I've muttered before about parents schlepping their crying kids around public transport, restaurants and shops where the adults don't want them yowling. There's places kids should not be. But there's also places that adults shouldn't expect to go because that's where children and parents belong. Call it the parental cocoon, the simplified, safer world which makes raising children easier, protected from the ambiguities, emotions, physicality, sexuality, uncertainties and threats of the adult world. The cars drive slower, the surfaces are softer, the toilets larger so nappies can be changed, the spaces between tables large enough to accommodate prams, there are no rowdy teenagers pushing and shoving, nor mysterious hoodie-wearing strangers carrying sports bags going in and out of flats during the day... whatever it is that makes parents' lives easier. If we could remove the boogie-men created by the Social Services' PR machine expressly for the purpose of putting fear into parents, well, I'd do that as well. Children need open spaces to play in, open roads to cycle along, responsible local shopkeepers who don't sell them things they shouldn't have... I don't know how you do that now, but some politician should think about it. What does a child-friendly space look like? What are the child-friendly hours? When does the world belong to parents and children, and when does it belong to adults with jobs and social lives? And no, everywhere cannot be part of the cocoon, nor should it.

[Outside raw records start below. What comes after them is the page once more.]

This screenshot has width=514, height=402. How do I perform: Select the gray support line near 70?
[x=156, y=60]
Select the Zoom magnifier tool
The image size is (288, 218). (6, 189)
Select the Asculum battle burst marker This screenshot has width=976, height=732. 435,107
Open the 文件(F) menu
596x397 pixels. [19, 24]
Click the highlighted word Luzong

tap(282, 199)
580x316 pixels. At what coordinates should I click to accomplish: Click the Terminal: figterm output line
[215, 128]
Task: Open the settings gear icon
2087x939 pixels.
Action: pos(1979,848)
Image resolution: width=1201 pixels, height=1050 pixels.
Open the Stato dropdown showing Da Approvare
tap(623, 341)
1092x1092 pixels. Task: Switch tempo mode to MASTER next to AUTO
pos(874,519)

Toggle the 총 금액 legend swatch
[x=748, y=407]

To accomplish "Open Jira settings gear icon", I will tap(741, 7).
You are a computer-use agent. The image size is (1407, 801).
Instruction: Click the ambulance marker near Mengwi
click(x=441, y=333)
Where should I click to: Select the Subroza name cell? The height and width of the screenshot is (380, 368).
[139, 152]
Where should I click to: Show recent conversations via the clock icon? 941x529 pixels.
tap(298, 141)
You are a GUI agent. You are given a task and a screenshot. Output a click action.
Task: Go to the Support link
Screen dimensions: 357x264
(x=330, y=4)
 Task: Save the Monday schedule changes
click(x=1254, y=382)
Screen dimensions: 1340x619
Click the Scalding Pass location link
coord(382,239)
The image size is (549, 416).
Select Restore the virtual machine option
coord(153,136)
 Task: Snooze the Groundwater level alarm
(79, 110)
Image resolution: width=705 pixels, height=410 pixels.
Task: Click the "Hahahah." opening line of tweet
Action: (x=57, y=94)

Because the lives of adults and parents do not mix. The spaces adults like are not suitable for children.  Adult spaces are crowded, fast-moving, ambiguous, sexual, physical and assume that everyone is aware of where they are, where they are going and what is happening around them. Tourists are like children in this respect - they don't know where they are or what they are doing. If you do, you're a local even if you don't live there.

Adult spaces are subject to discipline, manners, courtesies and sacrifices. Children can't do these things and parents are too tired and made too clumsy by prams and tired ten year-olds to do them as well. That's the real reason why children and parents aren't welcome in adult spaces - they don't have the manners, they can't behave properly. One of the largest adjustments people have to make when they have children is to stop living like adults and start living like parents. It's a larger sacrifice than they realise - if they knew how much it was, many wouldn't do it. That's the decision the Spanish make.

Only the movie industry has had the insight to define its own parental cocoon: movie and TV ratings define the extent to which the space of the show is part of the cocoon in which parents need to raise their children. It's time other industries did. Children are not exempt from the manners of adults, and their inability to behave as adults is why they should not be in adult spaces. However, parents need their cocoon as well. And when they want to take part in the adult world, they can hire a baby-sitter.